Change "Screen dimensions" to "Image size" in the items from the start up to and including the line with "Looking at the screenshot, I should click(x=683, y=284).", and leave everything else in those lines unchanged.

(Extracted data entries)
○ ○ ○ ○ ○

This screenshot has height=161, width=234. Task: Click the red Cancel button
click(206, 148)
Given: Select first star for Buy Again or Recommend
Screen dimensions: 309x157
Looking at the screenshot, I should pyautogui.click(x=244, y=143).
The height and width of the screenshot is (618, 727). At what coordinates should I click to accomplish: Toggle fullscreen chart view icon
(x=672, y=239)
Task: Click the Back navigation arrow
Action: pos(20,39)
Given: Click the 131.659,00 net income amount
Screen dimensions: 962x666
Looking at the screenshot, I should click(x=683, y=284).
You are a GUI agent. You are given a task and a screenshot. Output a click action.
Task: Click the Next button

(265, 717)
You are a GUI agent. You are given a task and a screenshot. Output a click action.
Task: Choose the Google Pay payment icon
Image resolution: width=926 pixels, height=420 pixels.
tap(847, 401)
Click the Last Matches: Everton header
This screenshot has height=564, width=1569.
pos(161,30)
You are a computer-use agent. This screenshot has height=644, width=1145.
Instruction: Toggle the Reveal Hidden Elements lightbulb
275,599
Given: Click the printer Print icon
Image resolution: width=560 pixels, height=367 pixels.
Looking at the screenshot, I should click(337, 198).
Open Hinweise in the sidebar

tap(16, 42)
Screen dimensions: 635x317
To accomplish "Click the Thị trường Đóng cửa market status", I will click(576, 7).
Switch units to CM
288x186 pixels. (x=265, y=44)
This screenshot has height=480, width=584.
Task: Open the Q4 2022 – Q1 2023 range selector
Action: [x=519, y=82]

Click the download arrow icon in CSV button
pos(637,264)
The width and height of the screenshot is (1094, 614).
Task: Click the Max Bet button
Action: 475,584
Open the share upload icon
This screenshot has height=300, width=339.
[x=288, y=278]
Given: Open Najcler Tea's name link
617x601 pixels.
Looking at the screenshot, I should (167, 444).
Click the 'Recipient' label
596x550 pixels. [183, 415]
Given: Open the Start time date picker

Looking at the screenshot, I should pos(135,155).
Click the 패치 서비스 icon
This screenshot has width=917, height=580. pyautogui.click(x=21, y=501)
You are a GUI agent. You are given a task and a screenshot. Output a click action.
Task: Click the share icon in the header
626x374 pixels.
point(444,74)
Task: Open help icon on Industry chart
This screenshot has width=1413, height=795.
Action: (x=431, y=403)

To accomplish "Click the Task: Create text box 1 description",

○ ○ ○ ○ ○

-- SOLUTION FOR THIS EXERCISE --
This screenshot has height=161, width=234. Task: Click the red Cancel button
click(206, 148)
Given: Select first star for Buy Again or Recommend
Image size: 309x157
Looking at the screenshot, I should pyautogui.click(x=244, y=143).
The height and width of the screenshot is (618, 727). At what coordinates should I click to accomplish: Toggle fullscreen chart view icon
(x=672, y=239)
Task: Click the Back navigation arrow
Action: pos(20,39)
Given: Click the 131.659,00 net income amount
Image size: 962x666
Looking at the screenshot, I should click(x=683, y=284).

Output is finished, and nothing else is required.